President Smith’s commitment to sustainability is also reflected in the College’s carbon charge program and the President’s Sustainability Research Fellowship program. The fellowships match motivated students with small teams of staff and faculty mentors to research, develop, and implement high-impact sustainability projects in a yearlong course and associated internship.
In 2020, amid escalating instances of racial violence and xenophobia across the country, President Smith established the President’s Fund for Racial Justice, which supports programs focused on transformative racial justice and curricular and co-curricular initiatives that promote engaged scholarship, especially those in the local and regional communities — designed to improve the lives of Black and Brown people and other minoritized groups.

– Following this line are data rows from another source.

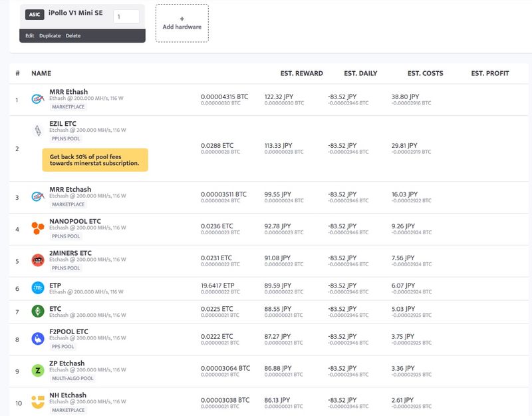Click the MRR Ethash coin icon
The image size is (532, 416).
(x=38, y=99)
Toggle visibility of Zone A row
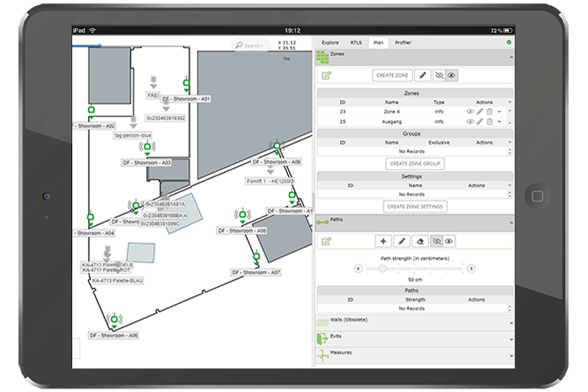Screen dimensions: 588x392 tap(470, 111)
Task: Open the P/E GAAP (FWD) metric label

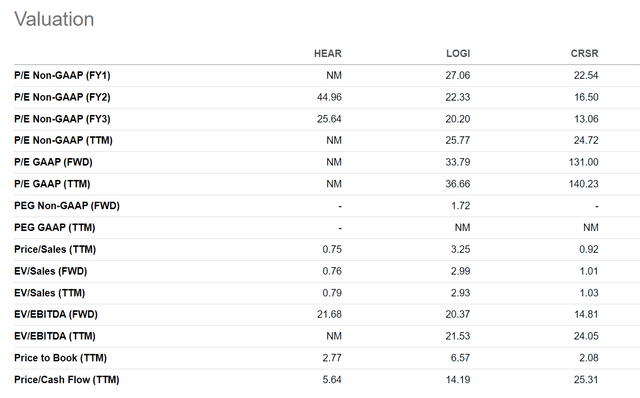Action: pyautogui.click(x=53, y=162)
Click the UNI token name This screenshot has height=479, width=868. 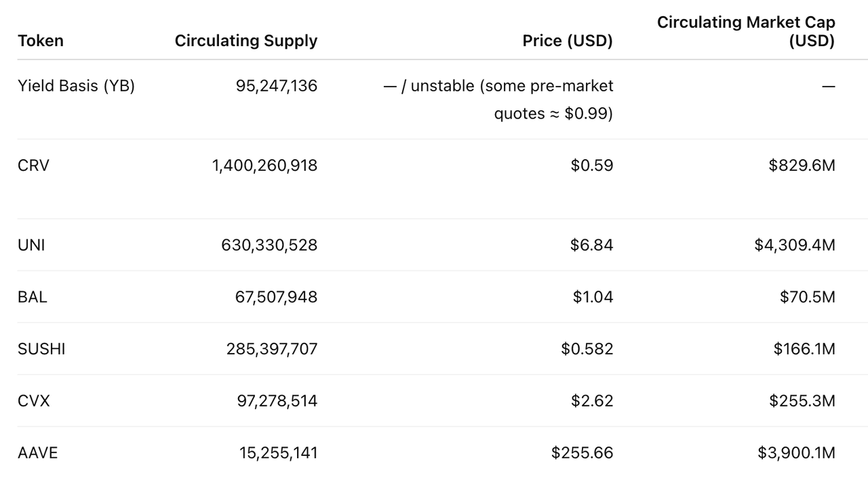point(31,245)
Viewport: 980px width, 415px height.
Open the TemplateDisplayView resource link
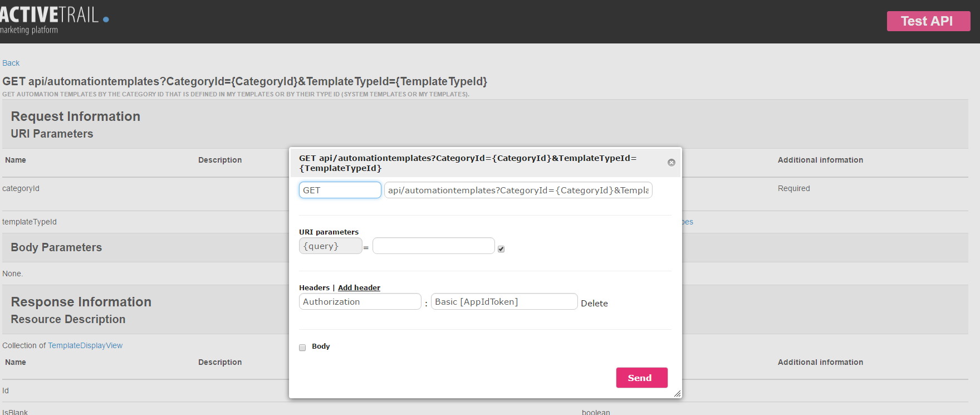(x=85, y=345)
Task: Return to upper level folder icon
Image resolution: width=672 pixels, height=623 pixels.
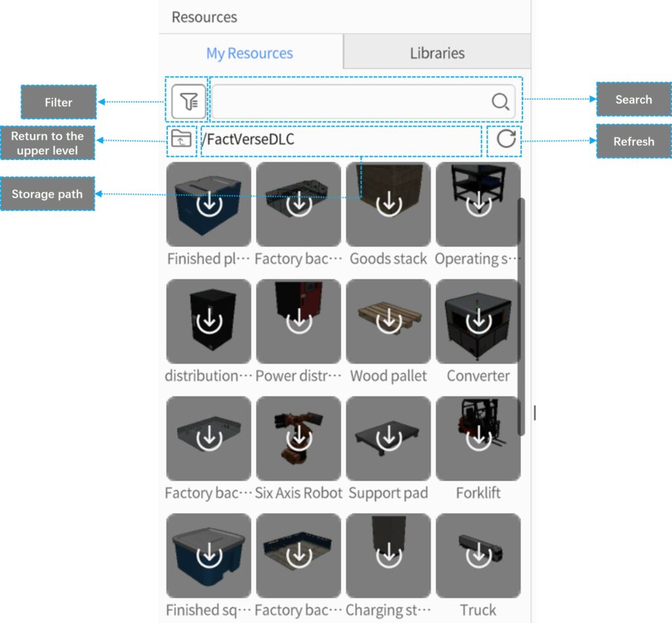Action: (181, 139)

President Smith is a member of the American Academy of Arts and Sciences and the Council on Foreign Relations and serves on the boards of the American Council on Education, the Bogliasco Foundation, the National Museum of the American Indian, the Public Service Enterprise Group, and the Alfred P. Sloan Foundation. A Phi Beta Kappa graduate of Bates College, she earned her M.A. and Ph.D. degrees at the University of Virginia. Previously, she was a professor of English and African American studies at the University of California, Los Angeles, and the Woodrow Wilson Professor of Literature, founding director of the Center for African American Studies, and dean of the college at Princeton University. She is the author of three books on African American literature and culture and the editor or co-editor of five others.